8/10
Almost like something like Shakespeare or O'Neill might have written for the theater.
30 June 2022
Warning: Spoilers
A brauva performance by George Bancroft makes this pre-code drama one of the best films of 1931. He's a business magnate who as the film opens is awaiting the birth of his second child, praying for a son to whom he can leave his company to, just like the past six generations of men before him. So the family has been blessed with strong sons, but that chain has to end some time. That time seems to have arrived as a curse on the family seems to take over.

His wife Dorothy Peterson is too weak to survive, and he's too overjoyed by the arrival of his son to share his grief with daughter Dawn O'Day (later known as Anne Shirley), who desperately wants her father's love and acceptance. The siblings become very close, but the brother isn't as strong as his father hoped, and shows little interest in the business. A shocking moment for the older daughter (now Frances Dee) leaves her scarred for life.

The forgotten Bancroft plays a strong character, not brutish or abusive, but definitely neglectful and obsessive in his goals. He makes you understand the deep pain within his soul, and when he nearly slaps Dee, it's as if his eyes have just been opened to his selfish nature. Joyce Compton comes on late in the film as his gold digging second wife, while Robert Ames plays Bancroft's business rival whom Dee falls in love with.
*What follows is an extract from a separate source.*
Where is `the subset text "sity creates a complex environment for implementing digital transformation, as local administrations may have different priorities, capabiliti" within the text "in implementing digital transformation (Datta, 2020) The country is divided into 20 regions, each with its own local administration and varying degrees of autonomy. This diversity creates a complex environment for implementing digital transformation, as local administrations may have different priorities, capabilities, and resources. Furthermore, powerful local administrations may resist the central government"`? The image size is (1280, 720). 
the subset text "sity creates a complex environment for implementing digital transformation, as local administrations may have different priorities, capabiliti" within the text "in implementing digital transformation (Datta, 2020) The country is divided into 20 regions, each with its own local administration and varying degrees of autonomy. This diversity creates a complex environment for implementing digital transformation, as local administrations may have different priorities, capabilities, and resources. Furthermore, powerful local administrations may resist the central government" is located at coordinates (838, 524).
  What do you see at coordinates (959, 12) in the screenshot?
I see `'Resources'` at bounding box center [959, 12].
This film has many themes that the great plays and it's novels have dealt with, and it is presented in glorious fashion. Great representation of what was going on in the business world during the depression adds a bit of reality to the film's conclusion. Bancroft certainly deserve to be nominated for an Oscar for his performance, commanding the film from start to finish, and one of the best acting jobs of the early days of sound films.